EXERCISE AIM -> Exact repetition of the data is the whole task.

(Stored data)
------------------------------

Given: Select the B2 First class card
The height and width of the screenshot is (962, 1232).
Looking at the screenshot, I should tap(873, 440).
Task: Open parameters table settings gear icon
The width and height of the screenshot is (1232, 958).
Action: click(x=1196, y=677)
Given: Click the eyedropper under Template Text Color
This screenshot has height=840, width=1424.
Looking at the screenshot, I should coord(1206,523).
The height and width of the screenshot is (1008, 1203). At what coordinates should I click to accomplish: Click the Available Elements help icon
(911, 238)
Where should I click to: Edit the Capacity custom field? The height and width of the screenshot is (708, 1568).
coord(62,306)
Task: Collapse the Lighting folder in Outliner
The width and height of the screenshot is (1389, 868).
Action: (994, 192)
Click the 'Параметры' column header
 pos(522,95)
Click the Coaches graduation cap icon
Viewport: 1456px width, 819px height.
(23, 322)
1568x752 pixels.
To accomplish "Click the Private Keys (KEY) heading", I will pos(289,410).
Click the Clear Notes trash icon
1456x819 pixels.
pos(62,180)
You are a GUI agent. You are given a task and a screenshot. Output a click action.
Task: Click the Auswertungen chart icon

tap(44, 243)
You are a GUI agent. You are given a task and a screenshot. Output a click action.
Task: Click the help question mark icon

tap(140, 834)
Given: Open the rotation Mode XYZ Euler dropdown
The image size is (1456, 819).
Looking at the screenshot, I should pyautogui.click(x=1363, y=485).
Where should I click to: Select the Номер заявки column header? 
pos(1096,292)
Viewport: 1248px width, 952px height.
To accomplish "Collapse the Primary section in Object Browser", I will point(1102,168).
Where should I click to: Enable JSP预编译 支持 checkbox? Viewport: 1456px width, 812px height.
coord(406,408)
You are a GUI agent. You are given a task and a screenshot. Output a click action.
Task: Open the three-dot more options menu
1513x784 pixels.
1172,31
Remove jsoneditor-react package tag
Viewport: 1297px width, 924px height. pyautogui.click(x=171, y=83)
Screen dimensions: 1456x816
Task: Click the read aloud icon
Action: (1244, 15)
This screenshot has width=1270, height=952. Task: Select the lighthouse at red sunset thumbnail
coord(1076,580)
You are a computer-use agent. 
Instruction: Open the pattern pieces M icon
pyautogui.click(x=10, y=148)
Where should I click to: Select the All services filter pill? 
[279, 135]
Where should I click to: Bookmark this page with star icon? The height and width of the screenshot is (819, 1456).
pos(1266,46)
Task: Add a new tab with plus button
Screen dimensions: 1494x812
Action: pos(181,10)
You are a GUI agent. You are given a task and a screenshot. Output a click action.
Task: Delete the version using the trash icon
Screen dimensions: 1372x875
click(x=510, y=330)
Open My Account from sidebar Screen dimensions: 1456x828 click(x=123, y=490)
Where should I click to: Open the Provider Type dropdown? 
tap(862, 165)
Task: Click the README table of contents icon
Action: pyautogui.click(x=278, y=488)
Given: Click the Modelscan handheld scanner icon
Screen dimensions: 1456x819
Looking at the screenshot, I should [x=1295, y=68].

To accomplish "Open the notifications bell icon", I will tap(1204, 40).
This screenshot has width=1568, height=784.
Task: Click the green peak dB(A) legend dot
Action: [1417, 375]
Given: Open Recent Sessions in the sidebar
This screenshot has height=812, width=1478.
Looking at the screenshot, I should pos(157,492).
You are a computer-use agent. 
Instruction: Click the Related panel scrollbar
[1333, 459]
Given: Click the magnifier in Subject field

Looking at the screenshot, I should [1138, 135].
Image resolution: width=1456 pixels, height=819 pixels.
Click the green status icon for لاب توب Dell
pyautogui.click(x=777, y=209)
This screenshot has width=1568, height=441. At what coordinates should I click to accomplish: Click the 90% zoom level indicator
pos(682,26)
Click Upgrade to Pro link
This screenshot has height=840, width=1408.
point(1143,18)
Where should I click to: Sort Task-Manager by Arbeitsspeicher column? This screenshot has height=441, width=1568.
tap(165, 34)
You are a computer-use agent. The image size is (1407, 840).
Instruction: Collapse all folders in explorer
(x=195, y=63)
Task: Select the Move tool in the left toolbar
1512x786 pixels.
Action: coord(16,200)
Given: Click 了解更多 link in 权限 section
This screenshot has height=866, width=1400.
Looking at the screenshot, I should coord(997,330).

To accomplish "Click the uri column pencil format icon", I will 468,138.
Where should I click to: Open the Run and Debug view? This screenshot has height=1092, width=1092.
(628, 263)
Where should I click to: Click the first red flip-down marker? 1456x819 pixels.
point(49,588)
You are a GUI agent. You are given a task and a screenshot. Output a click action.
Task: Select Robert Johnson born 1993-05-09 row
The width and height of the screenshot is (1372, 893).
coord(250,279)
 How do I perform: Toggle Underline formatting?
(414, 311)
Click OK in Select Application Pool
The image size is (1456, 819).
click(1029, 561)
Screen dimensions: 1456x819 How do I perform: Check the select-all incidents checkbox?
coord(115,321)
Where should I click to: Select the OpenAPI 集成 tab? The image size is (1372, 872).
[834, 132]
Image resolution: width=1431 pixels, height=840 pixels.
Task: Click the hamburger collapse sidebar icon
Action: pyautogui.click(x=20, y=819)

------------------------------

SOLUTION FOR THIS EXERCISE ->
Given: Select the B2 First class card
The height and width of the screenshot is (962, 1232).
Looking at the screenshot, I should tap(873, 440).
Task: Open parameters table settings gear icon
The width and height of the screenshot is (1232, 958).
Action: click(x=1196, y=677)
Given: Click the eyedropper under Template Text Color
This screenshot has height=840, width=1424.
Looking at the screenshot, I should coord(1206,523).
The height and width of the screenshot is (1008, 1203). At what coordinates should I click to accomplish: Click the Available Elements help icon
(911, 238)
Where should I click to: Edit the Capacity custom field? The height and width of the screenshot is (708, 1568).
coord(62,306)
Task: Collapse the Lighting folder in Outliner
The width and height of the screenshot is (1389, 868).
Action: (994, 192)
Click the 'Параметры' column header
 pos(522,95)
Click the Coaches graduation cap icon
Viewport: 1456px width, 819px height.
(23, 322)
1568x752 pixels.
To accomplish "Click the Private Keys (KEY) heading", I will pos(289,410).
Click the Clear Notes trash icon
1456x819 pixels.
pos(62,180)
You are a GUI agent. You are given a task and a screenshot. Output a click action.
Task: Click the Auswertungen chart icon

tap(44, 243)
You are a GUI agent. You are given a task and a screenshot. Output a click action.
Task: Click the help question mark icon

tap(140, 834)
Given: Open the rotation Mode XYZ Euler dropdown
The image size is (1456, 819).
Looking at the screenshot, I should pyautogui.click(x=1363, y=485).
Where should I click to: Select the Номер заявки column header? 
pos(1096,292)
Viewport: 1248px width, 952px height.
To accomplish "Collapse the Primary section in Object Browser", I will point(1102,168).
Where should I click to: Enable JSP预编译 支持 checkbox? Viewport: 1456px width, 812px height.
coord(406,408)
You are a GUI agent. You are given a task and a screenshot. Output a click action.
Task: Open the three-dot more options menu
1513x784 pixels.
1172,31
Remove jsoneditor-react package tag
Viewport: 1297px width, 924px height. pyautogui.click(x=171, y=83)
Screen dimensions: 1456x816
Task: Click the read aloud icon
Action: (1244, 15)
This screenshot has width=1270, height=952. Task: Select the lighthouse at red sunset thumbnail
coord(1076,580)
You are a computer-use agent. 
Instruction: Open the pattern pieces M icon
pyautogui.click(x=10, y=148)
Where should I click to: Select the All services filter pill? 
[279, 135]
Where should I click to: Bookmark this page with star icon? The height and width of the screenshot is (819, 1456).
pos(1266,46)
Task: Add a new tab with plus button
Screen dimensions: 1494x812
Action: pos(181,10)
You are a GUI agent. You are given a task and a screenshot. Output a click action.
Task: Delete the version using the trash icon
Screen dimensions: 1372x875
click(x=510, y=330)
Open My Account from sidebar Screen dimensions: 1456x828 click(x=123, y=490)
Where should I click to: Open the Provider Type dropdown? 
tap(862, 165)
Task: Click the README table of contents icon
Action: pyautogui.click(x=278, y=488)
Given: Click the Modelscan handheld scanner icon
Screen dimensions: 1456x819
Looking at the screenshot, I should [x=1295, y=68].

To accomplish "Open the notifications bell icon", I will tap(1204, 40).
This screenshot has width=1568, height=784.
Task: Click the green peak dB(A) legend dot
Action: [1417, 375]
Given: Open Recent Sessions in the sidebar
This screenshot has height=812, width=1478.
Looking at the screenshot, I should pos(157,492).
You are a computer-use agent. 
Instruction: Click the Related panel scrollbar
[1333, 459]
Given: Click the magnifier in Subject field

Looking at the screenshot, I should [1138, 135].
Image resolution: width=1456 pixels, height=819 pixels.
Click the green status icon for لاب توب Dell
pyautogui.click(x=777, y=209)
This screenshot has width=1568, height=441. At what coordinates should I click to accomplish: Click the 90% zoom level indicator
pos(682,26)
Click Upgrade to Pro link
This screenshot has height=840, width=1408.
point(1143,18)
Where should I click to: Sort Task-Manager by Arbeitsspeicher column? This screenshot has height=441, width=1568.
tap(165, 34)
You are a computer-use agent. The image size is (1407, 840).
Instruction: Collapse all folders in explorer
(x=195, y=63)
Task: Select the Move tool in the left toolbar
1512x786 pixels.
Action: coord(16,200)
Given: Click 了解更多 link in 权限 section
This screenshot has height=866, width=1400.
Looking at the screenshot, I should coord(997,330).

To accomplish "Click the uri column pencil format icon", I will 468,138.
Where should I click to: Open the Run and Debug view? This screenshot has height=1092, width=1092.
(628, 263)
Where should I click to: Click the first red flip-down marker? 1456x819 pixels.
point(49,588)
You are a GUI agent. You are given a task and a screenshot. Output a click action.
Task: Select Robert Johnson born 1993-05-09 row
The width and height of the screenshot is (1372, 893).
coord(250,279)
 How do I perform: Toggle Underline formatting?
(414, 311)
Click OK in Select Application Pool
The image size is (1456, 819).
click(1029, 561)
Screen dimensions: 1456x819 How do I perform: Check the select-all incidents checkbox?
coord(115,321)
Where should I click to: Select the OpenAPI 集成 tab? The image size is (1372, 872).
[834, 132]
Image resolution: width=1431 pixels, height=840 pixels.
Task: Click the hamburger collapse sidebar icon
Action: pyautogui.click(x=20, y=819)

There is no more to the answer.